_Brief_
Return everything in the blog post about coming home from "This is not" down to "house will understand.", word for word.
-- start Page excerpt --
Much to my family and friends' annoyance I have spent the past five years developing an appetite for adventure: for seeing new places, meeting new people and finding new stories to tell. Unfortunately, the pretty but tiny village that I call home does very little to satisfy that appetite- meaning that I am very rarely at home for any length of time.
This is not a need for being away from home, but instead a need for the excitement that can only be brought about by living in new circumstances, with people I otherwise would never have met. Being away from home is simply an unfortunate side effect of that.
Each time that I return home I get those natural post-adventure blues: you know how you do when you get back from holiday? Especially a holiday that nobody else in the house experienced: there's no way anyone in the house could possibly understand how miserable you feel because they weren't there to see how amazing it was. My first experience of that was returning home from Girls' Brigade camp when I was nine years old, and it still feels the same aged twenty-three.
Imagine those post-holiday blues, except you have four months of memories and in-jokes that nobody in the house will understand.
These feelings are, of course, always mixed with delight at seeing my favourite people again, being in my own bed and, this time (having lived in a tent for 8 weeks), being right next door to the bathroom.
Despite the joys of being home, I woke up on Saturday morning- almost four weeks since I left France, with post-adventure blues. I had Stacy's Mom stuck in my head (if you don't know the relevance of this song: read my last blog), the hoody that had been part of my uniform keeping me warm (I'm sure we were allowed to take them...) and the remnants of a dream about Lumiere and Peter Pan (my colleagues) floating around my head...
I pulled myself out of bed and padded down the stairs.
The first to greet me was Pluto: my parents' affectionate, excitable puppy. Jumping up and down in excitement at seeing me, the whole back half of him swinging from side to side in happiness, he reveled in the fuss that I made and immediately made me smile.
Following him into the kitchen, I was then met by my equally excited mum; who squealed good morning before making me a hot drink and squeezing me until I couldn't breathe. My youngest brother Chip then wandered in: hair still ruffled and eyes tired, and he too got a hot drink before making the kind of family in-joke that makes you laugh hysterically and feel cosy: like you're part of something lovely. The last to greet me was Tarzan. Over-excited by his cup of tea he put his hand on my head and then slapped it (something that only my brother would ever get away with doing to me), rubbed it better, sat himself on the counter and proceeded to juggle three apples (something I had taught him to do when I was particularly missing the Circus Skills session from France).
-- end Page excerpt --
-- start Data --
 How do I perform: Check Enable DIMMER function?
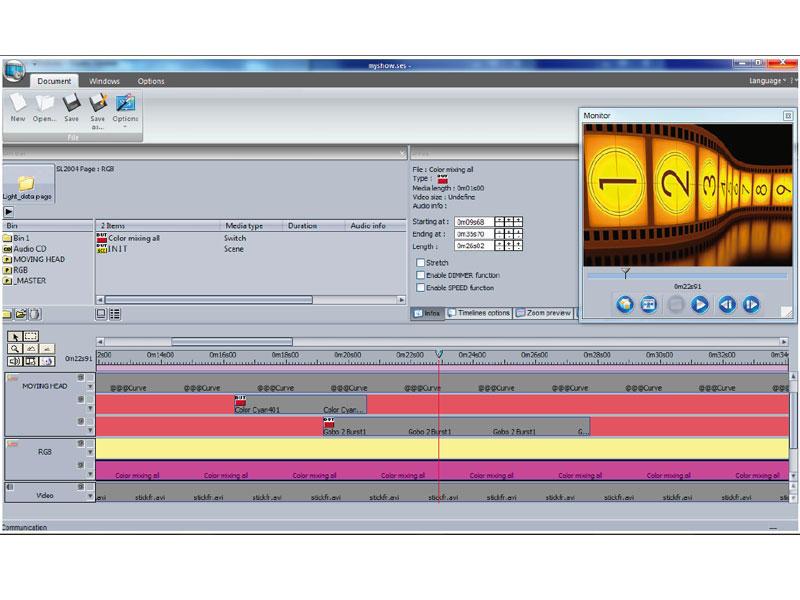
-- end Data --
-- start Data --
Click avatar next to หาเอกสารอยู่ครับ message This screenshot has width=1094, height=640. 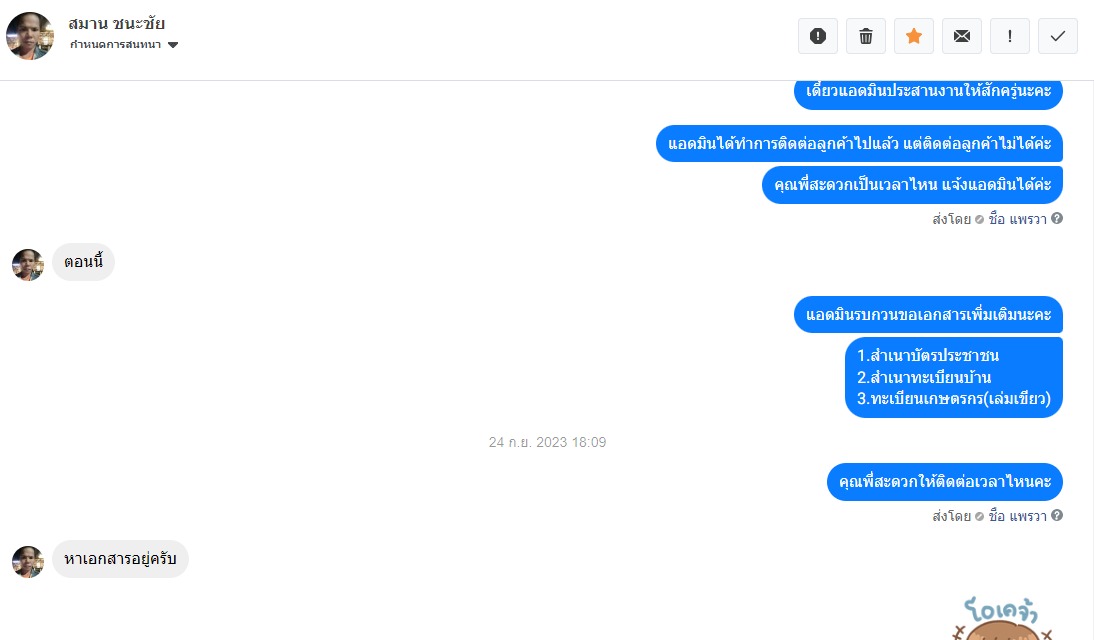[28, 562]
-- end Data --
_Finished answer_
This is not a need for being away from home, but instead a need for the excitement that can only be brought about by living in new circumstances, with people I otherwise would never have met. Being away from home is simply an unfortunate side effect of that.
Each time that I return home I get those natural post-adventure blues: you know how you do when you get back from holiday? Especially a holiday that nobody else in the house experienced: there's no way anyone in the house could possibly understand how miserable you feel because they weren't there to see how amazing it was. My first experience of that was returning home from Girls' Brigade camp when I was nine years old, and it still feels the same aged twenty-three.
Imagine those post-holiday blues, except you have four months of memories and in-jokes that nobody in the house will understand.